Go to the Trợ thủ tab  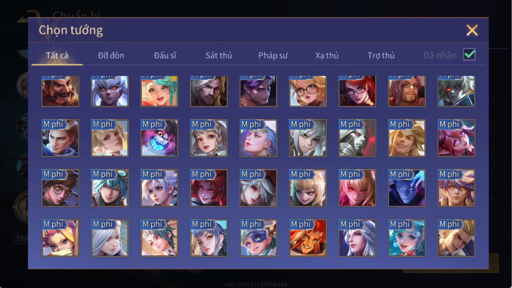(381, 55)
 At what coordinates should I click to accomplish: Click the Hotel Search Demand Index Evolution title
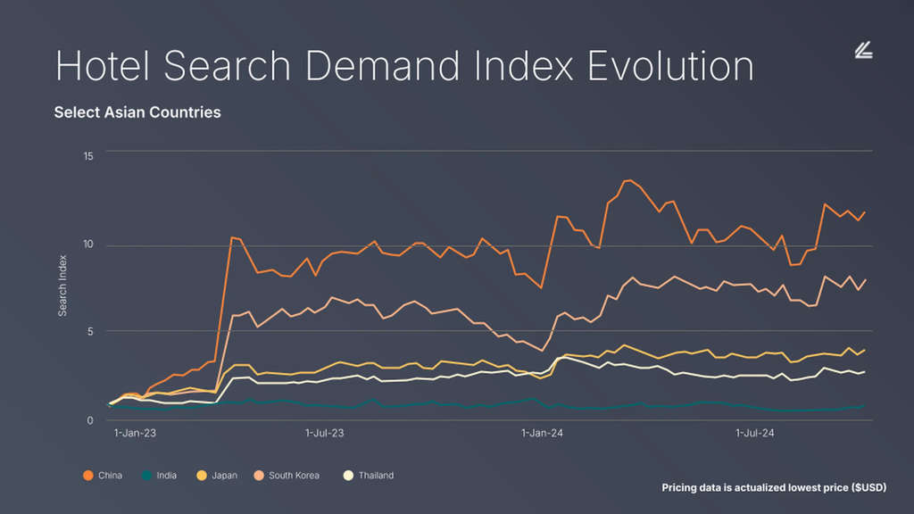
##############################
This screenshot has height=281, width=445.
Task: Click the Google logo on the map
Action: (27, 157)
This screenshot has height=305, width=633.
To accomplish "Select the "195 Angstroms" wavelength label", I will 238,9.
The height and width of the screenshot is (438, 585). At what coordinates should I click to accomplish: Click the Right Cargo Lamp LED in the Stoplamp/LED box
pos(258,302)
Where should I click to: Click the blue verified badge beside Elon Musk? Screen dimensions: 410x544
##############################
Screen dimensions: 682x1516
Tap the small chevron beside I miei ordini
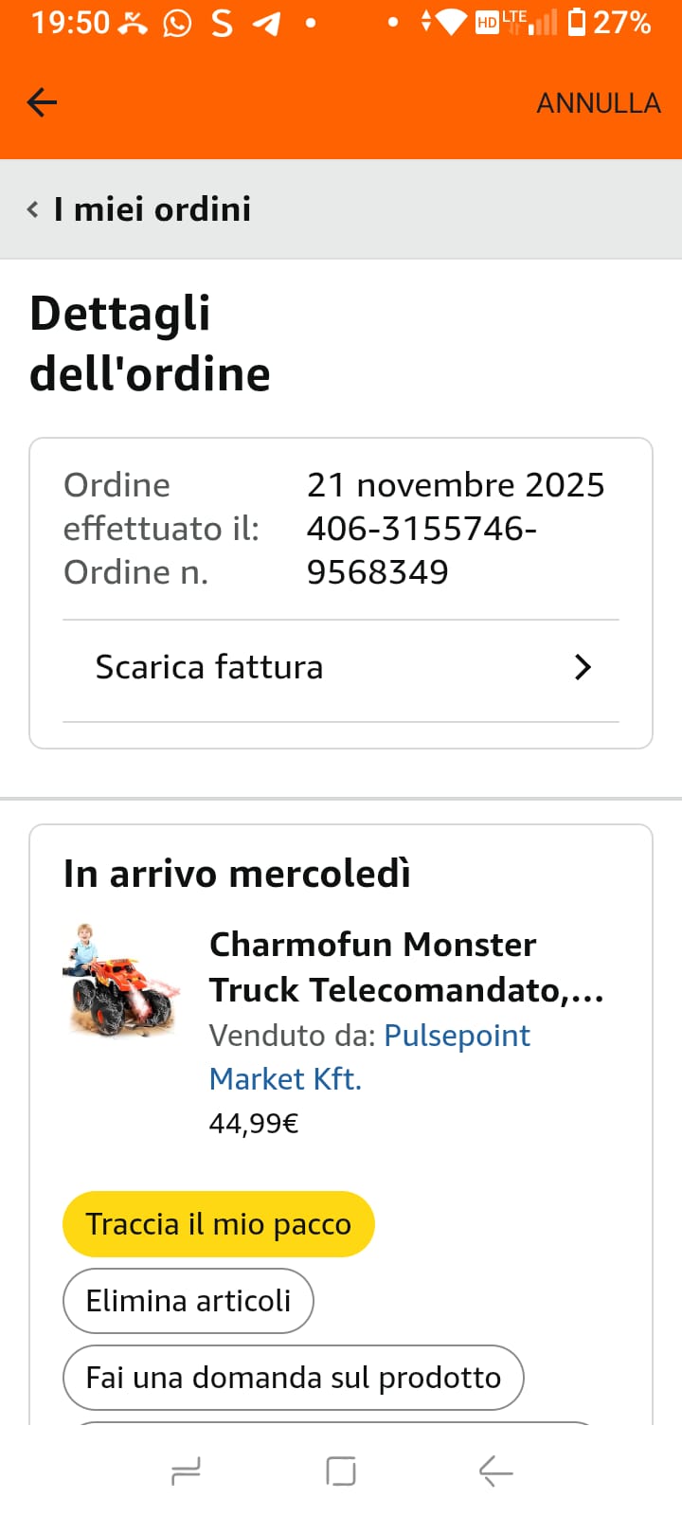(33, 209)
##############################
● **WORK TO COMPLETE**:
Repeat word for word the lines above that run from the line containing "The height and" through the line containing "Where should I", both ends included, and nothing else.

● **WRITTEN RESPONSE**:
The height and width of the screenshot is (438, 585). At what coordinates should I click to accomplish: Click the Right Cargo Lamp LED in the Stoplamp/LED box
pos(258,302)
Where should I click to: Click the blue verified badge beside Elon Musk? Screen dimensions: 410x544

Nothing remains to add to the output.